5 Instituto Nacional de Saúde Dr. Ricardo Jorge, Largo 1° de Dezembro, 4049-019 Porto, Portugal

6 Hospital Divino Espírito Santo de Ponta Delgada, EPE, Avenida D. Manuel I 9500-370 Ponta Delgada, Azores, Portugal

7 Instituto Nacional de Saúde Dr. Ricardo Jorge, Av. Padre Cruz, 1600-560 Lisboa, Portugal

For all author emails, please log on.

BMC Immunology 2009, 10:5 doi:10.1186/1471-2172-10-5

Published: 27 January 2009

Abstract

Background

CD4+CD25+ regulatory T cells play an essential role in maintaining immune homeostasis and preventing autoimmunity. Therefore, defects in Treg development, maintenance or function have been associated with several human autoimmune diseases including Systemic Lupus Erythematosus (SLE), a systemic autoimmune disease characterized by loss of tolerance to nuclear components and significantly more frequent in females.

Results

To investigate the involvement of Treg in SLE pathogenesis, we determined the frequency of CD4+CD25+CD45RO+ T cells, which encompass the majority of Treg activity, in the PBMC of 148 SLE patients (76 patients were part of 54 families), 166 relatives and 117 controls. SLE patients and their relatives were recruited in several Portuguese hospitals and through the Portuguese Lupus Association.

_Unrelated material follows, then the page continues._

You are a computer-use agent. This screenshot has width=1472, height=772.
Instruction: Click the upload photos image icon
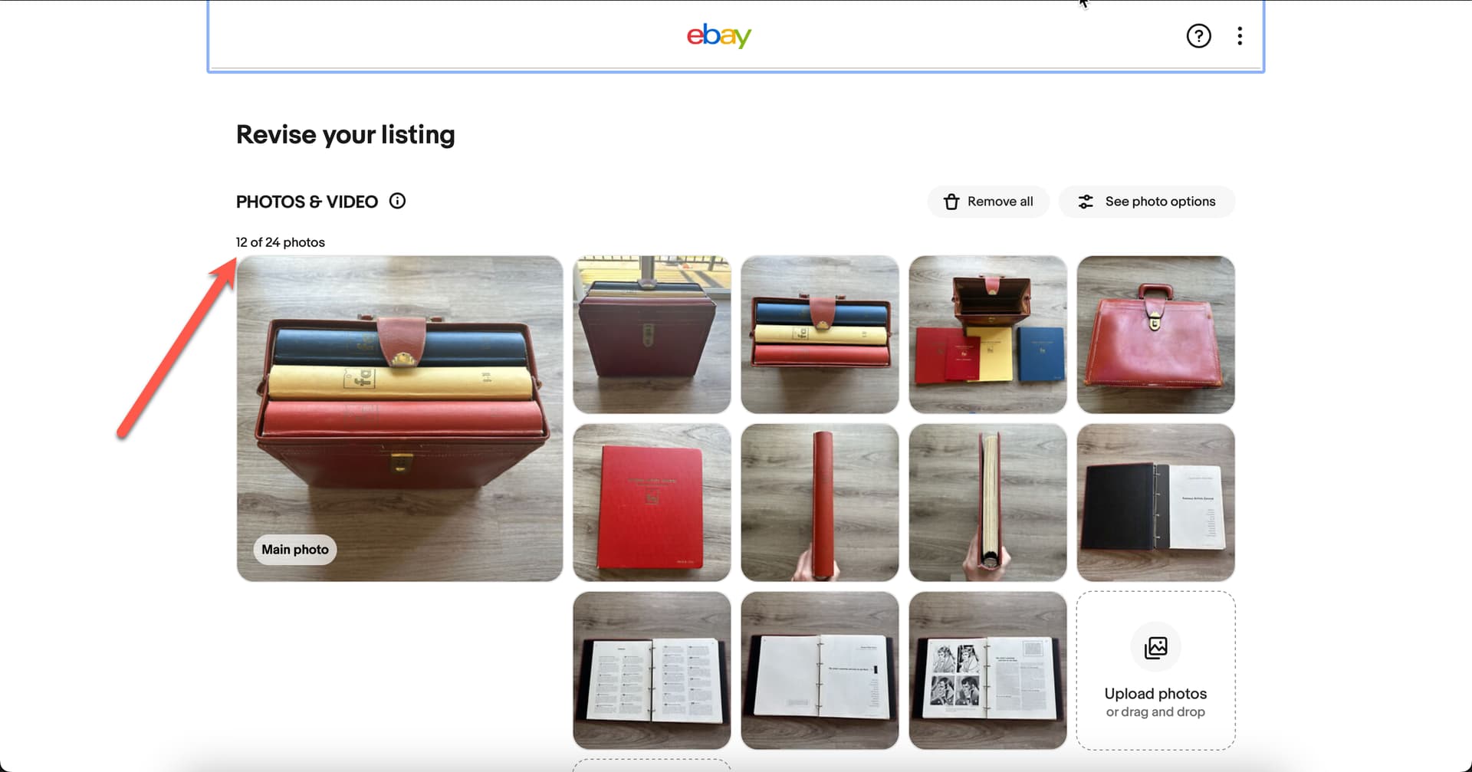1155,648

Control individuals were blood donors recruited from several regional blood donor centers. Treg frequency was significantly lower in SLE patients than healthy controls (z = -6.161, P < 0.00001) and intermediate in the relatives' group. Remarkably, this T cell subset was also lower in females, most strikingly in the control population (z = 4.121, P < 0.001). We further ascertained that the decreased frequency of Treg in SLE patients resulted from the specific reduction of bona fide FOXP3+CD4+CD25+ Treg. Treg frequency was negatively correlated with SLE activity index (SLEDAI) and titers of serum anti-dsDNA antibodies. Both Treg frequency and disease activity were modulated by IVIg treatment in a documented SLE case. The segregation of Treg frequency within the SLE families was indicative of a genetic trait. Candidate gene analysis revealed that specific variants of CTLA4 and TGFβ were associated with the decreased frequency of Treg in PBMC, while FOXP3 gene variants were associated with affection status, but not with Treg frequency.

Conclusion

SLE patients have impaired Treg production or maintenance, a trait strongly associated with SLE disease activity and autoantibody titers, and possibly resulting from the inability to convert FOXP3+CD25- into FOXP3+CD25+ T cells. Treg frequency is highly heritable within SLE families, with specific variants of the CTLA4 and TGFβ genes contributing to this trait, while FOXP3 contributes to SLE through mechanisms not involving a modulation of Treg frequency. These findings establish that the genetic components in SLE pathogenesis include genes related to Treg generation or maintenance.